**WHAT IS NEEDED**. Find the lines below in which the string "Replacing" occurs. Copy each one.

**DATASET EXCERPTS**.
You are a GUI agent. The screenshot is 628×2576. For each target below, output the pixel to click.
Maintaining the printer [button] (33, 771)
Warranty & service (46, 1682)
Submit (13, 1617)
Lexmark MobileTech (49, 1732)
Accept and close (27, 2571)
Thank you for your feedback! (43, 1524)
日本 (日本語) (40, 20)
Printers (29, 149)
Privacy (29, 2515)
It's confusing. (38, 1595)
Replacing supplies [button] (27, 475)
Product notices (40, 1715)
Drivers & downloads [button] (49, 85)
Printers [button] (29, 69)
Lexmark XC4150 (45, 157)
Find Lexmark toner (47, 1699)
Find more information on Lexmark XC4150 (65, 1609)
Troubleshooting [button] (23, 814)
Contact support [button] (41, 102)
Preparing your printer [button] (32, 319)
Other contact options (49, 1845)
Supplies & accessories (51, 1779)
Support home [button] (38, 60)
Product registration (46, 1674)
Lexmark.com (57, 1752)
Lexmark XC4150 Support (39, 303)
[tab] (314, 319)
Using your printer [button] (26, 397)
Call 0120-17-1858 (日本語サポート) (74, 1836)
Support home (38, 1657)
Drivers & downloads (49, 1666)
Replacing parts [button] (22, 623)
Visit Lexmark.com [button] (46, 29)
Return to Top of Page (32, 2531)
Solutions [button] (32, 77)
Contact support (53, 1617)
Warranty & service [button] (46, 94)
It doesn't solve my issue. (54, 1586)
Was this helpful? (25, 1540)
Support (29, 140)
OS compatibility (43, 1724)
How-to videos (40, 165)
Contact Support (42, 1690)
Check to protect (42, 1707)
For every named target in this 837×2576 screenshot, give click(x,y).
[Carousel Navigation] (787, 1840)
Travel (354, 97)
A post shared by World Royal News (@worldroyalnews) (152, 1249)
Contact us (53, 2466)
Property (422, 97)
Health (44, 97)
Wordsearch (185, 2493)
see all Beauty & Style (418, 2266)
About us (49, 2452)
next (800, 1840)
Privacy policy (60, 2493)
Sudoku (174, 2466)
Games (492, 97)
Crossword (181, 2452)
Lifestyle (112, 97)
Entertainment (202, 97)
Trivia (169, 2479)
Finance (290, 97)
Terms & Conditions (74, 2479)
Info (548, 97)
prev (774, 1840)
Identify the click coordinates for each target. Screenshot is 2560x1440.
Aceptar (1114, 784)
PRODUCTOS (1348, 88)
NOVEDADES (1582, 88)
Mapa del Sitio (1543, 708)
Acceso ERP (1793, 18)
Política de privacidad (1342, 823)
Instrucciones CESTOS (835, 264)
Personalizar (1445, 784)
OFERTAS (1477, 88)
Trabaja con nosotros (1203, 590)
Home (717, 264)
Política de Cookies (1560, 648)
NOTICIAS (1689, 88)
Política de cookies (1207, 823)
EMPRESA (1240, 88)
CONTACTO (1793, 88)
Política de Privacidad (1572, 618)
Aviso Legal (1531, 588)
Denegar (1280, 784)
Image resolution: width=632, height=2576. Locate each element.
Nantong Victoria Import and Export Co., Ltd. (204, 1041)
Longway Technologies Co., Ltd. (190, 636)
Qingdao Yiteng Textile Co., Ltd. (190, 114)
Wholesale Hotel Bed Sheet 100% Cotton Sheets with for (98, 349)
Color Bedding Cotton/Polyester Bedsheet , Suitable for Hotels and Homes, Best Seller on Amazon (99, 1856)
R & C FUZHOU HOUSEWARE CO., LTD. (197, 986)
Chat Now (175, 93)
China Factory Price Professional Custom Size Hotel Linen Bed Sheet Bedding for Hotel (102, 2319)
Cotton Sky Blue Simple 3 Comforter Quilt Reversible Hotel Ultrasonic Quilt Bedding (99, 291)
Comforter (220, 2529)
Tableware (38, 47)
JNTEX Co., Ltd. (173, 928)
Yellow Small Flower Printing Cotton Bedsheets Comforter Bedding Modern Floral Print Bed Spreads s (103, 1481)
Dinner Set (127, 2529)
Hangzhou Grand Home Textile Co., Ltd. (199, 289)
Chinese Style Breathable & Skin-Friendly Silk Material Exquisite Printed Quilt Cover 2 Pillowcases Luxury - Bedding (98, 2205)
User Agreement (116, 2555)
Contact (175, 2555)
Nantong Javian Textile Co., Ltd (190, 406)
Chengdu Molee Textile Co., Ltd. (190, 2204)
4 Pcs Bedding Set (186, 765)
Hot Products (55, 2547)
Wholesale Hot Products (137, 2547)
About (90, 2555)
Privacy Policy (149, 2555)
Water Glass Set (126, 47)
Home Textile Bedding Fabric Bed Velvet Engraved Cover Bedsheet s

**TASK OUTPUT**.
Replacing supplies [button] (27, 475)
Replacing parts [button] (22, 623)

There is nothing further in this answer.